• [EXERCISE DIRECTIONS] Repeat the text of each of the following records word for word, leaving out the pictures.

• [PROVIDED MATERIAL]
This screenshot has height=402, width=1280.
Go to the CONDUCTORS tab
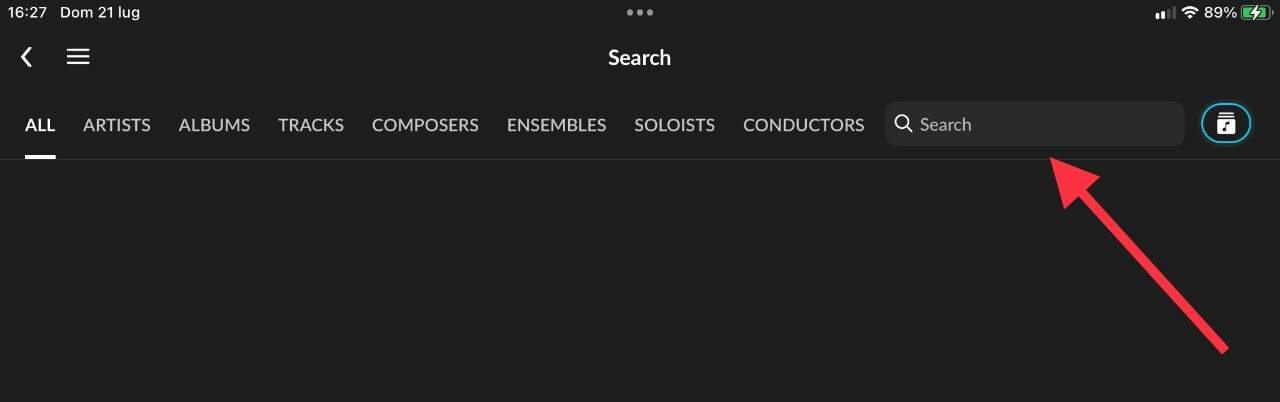coord(803,125)
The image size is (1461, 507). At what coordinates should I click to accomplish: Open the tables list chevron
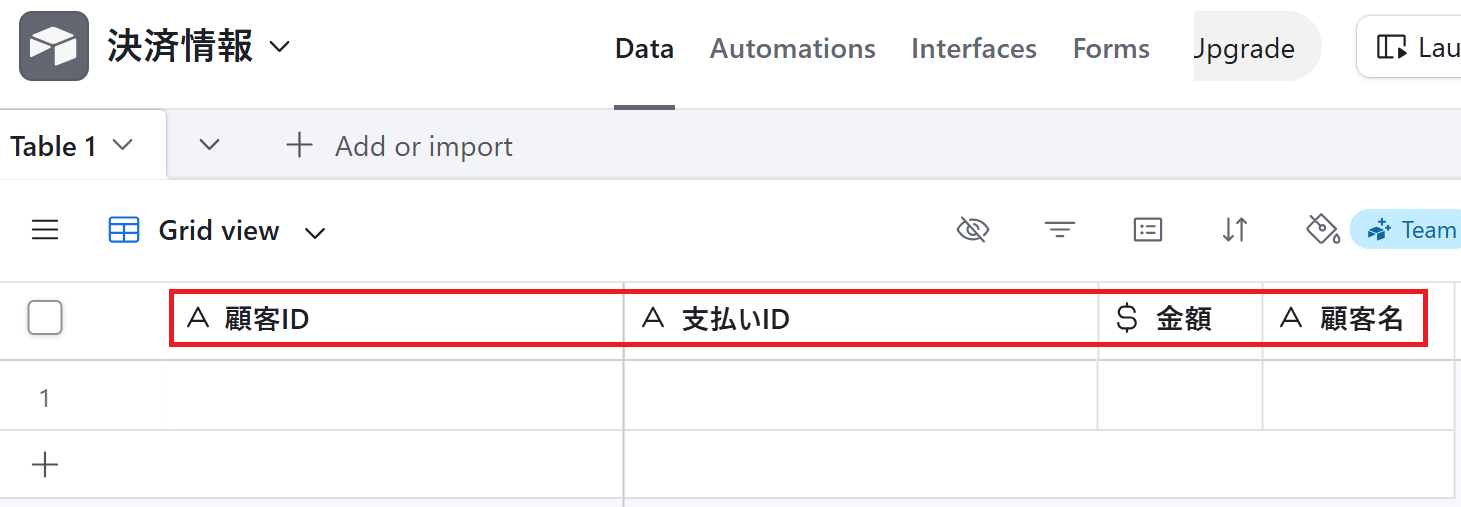coord(209,145)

• [RESULT OF THE EXERCISE]
This screenshot has height=402, width=1280.
Go to the CONDUCTORS tab
coord(803,125)
The image size is (1461, 507). At what coordinates should I click to accomplish: Open the tables list chevron
coord(209,145)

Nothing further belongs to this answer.